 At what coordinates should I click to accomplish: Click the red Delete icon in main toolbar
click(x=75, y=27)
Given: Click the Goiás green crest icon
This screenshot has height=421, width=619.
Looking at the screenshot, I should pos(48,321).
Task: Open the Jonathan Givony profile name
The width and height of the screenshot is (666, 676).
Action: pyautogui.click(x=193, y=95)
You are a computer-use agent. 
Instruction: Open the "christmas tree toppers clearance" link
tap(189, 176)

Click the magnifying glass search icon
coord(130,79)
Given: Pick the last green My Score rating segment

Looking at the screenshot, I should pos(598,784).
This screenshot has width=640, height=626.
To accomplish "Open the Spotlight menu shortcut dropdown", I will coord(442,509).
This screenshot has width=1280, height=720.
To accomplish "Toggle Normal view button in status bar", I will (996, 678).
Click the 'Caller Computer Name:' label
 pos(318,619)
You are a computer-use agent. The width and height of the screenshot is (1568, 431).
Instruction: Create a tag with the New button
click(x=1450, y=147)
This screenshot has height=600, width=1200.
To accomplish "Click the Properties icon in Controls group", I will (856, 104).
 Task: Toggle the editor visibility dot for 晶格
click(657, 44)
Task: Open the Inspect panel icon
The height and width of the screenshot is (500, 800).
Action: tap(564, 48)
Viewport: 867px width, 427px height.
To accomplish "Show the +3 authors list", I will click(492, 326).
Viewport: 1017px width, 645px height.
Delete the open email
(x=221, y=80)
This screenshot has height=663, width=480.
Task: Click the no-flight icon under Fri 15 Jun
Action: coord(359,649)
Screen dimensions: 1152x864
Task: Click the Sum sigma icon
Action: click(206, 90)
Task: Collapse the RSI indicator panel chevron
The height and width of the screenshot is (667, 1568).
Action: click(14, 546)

----------------

YOUR GOAL
Begin with the line holding "Delete the open email" and end with the last line of the material. Write out those lines exactly, and only those.

RESULT OF THIS TASK
Delete the open email
(x=221, y=80)
This screenshot has height=663, width=480.
Task: Click the no-flight icon under Fri 15 Jun
Action: coord(359,649)
Screen dimensions: 1152x864
Task: Click the Sum sigma icon
Action: click(206, 90)
Task: Collapse the RSI indicator panel chevron
The height and width of the screenshot is (667, 1568).
Action: click(14, 546)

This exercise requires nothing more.